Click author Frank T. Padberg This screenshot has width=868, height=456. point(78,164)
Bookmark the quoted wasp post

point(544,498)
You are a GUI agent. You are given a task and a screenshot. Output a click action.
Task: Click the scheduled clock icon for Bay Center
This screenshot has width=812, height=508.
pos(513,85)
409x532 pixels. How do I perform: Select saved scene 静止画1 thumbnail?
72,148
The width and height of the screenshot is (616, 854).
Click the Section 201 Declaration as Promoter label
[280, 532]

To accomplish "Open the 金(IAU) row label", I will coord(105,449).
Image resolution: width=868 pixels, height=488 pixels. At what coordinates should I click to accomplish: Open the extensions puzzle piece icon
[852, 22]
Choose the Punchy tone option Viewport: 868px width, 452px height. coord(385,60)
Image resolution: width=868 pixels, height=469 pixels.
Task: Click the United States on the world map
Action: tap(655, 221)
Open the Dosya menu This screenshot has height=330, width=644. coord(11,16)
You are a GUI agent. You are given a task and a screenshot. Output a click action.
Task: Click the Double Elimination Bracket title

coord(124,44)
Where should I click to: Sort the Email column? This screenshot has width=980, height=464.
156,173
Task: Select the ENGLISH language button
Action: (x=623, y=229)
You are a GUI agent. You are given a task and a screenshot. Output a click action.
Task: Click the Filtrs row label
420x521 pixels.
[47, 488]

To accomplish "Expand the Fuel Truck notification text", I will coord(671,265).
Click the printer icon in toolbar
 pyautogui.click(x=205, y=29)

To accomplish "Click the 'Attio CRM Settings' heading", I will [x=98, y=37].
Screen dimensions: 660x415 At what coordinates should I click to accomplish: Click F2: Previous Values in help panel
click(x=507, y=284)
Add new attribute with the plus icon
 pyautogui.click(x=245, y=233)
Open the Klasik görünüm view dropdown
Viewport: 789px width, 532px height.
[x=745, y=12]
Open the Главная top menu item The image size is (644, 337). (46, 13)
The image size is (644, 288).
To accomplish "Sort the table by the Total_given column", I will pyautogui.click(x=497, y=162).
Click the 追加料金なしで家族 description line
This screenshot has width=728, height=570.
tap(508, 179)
::::::::
▶ _Task to carry out_
Write every record out again, unaltered.

▶ _Response for this exercise_
Click author Frank T. Padberg This screenshot has width=868, height=456. point(78,164)
Bookmark the quoted wasp post

point(544,498)
You are a GUI agent. You are given a task and a screenshot. Output a click action.
Task: Click the scheduled clock icon for Bay Center
This screenshot has width=812, height=508.
pos(513,85)
409x532 pixels. How do I perform: Select saved scene 静止画1 thumbnail?
72,148
The width and height of the screenshot is (616, 854).
Click the Section 201 Declaration as Promoter label
[280, 532]

To accomplish "Open the 金(IAU) row label", I will coord(105,449).
Image resolution: width=868 pixels, height=488 pixels. At what coordinates should I click to accomplish: Open the extensions puzzle piece icon
[852, 22]
Choose the Punchy tone option Viewport: 868px width, 452px height. coord(385,60)
Image resolution: width=868 pixels, height=469 pixels.
Task: Click the United States on the world map
Action: tap(655, 221)
Open the Dosya menu This screenshot has height=330, width=644. coord(11,16)
You are a GUI agent. You are given a task and a screenshot. Output a click action.
Task: Click the Double Elimination Bracket title

coord(124,44)
Where should I click to: Sort the Email column? This screenshot has width=980, height=464.
156,173
Task: Select the ENGLISH language button
Action: (x=623, y=229)
You are a GUI agent. You are given a task and a screenshot. Output a click action.
Task: Click the Filtrs row label
420x521 pixels.
[47, 488]

To accomplish "Expand the Fuel Truck notification text", I will coord(671,265).
Click the printer icon in toolbar
 pyautogui.click(x=205, y=29)

To accomplish "Click the 'Attio CRM Settings' heading", I will [x=98, y=37].
Screen dimensions: 660x415 At what coordinates should I click to accomplish: Click F2: Previous Values in help panel
click(x=507, y=284)
Add new attribute with the plus icon
 pyautogui.click(x=245, y=233)
Open the Klasik görünüm view dropdown
Viewport: 789px width, 532px height.
[x=745, y=12]
Open the Главная top menu item The image size is (644, 337). (46, 13)
The image size is (644, 288).
To accomplish "Sort the table by the Total_given column", I will pyautogui.click(x=497, y=162).
Click the 追加料金なしで家族 description line
This screenshot has width=728, height=570.
tap(508, 179)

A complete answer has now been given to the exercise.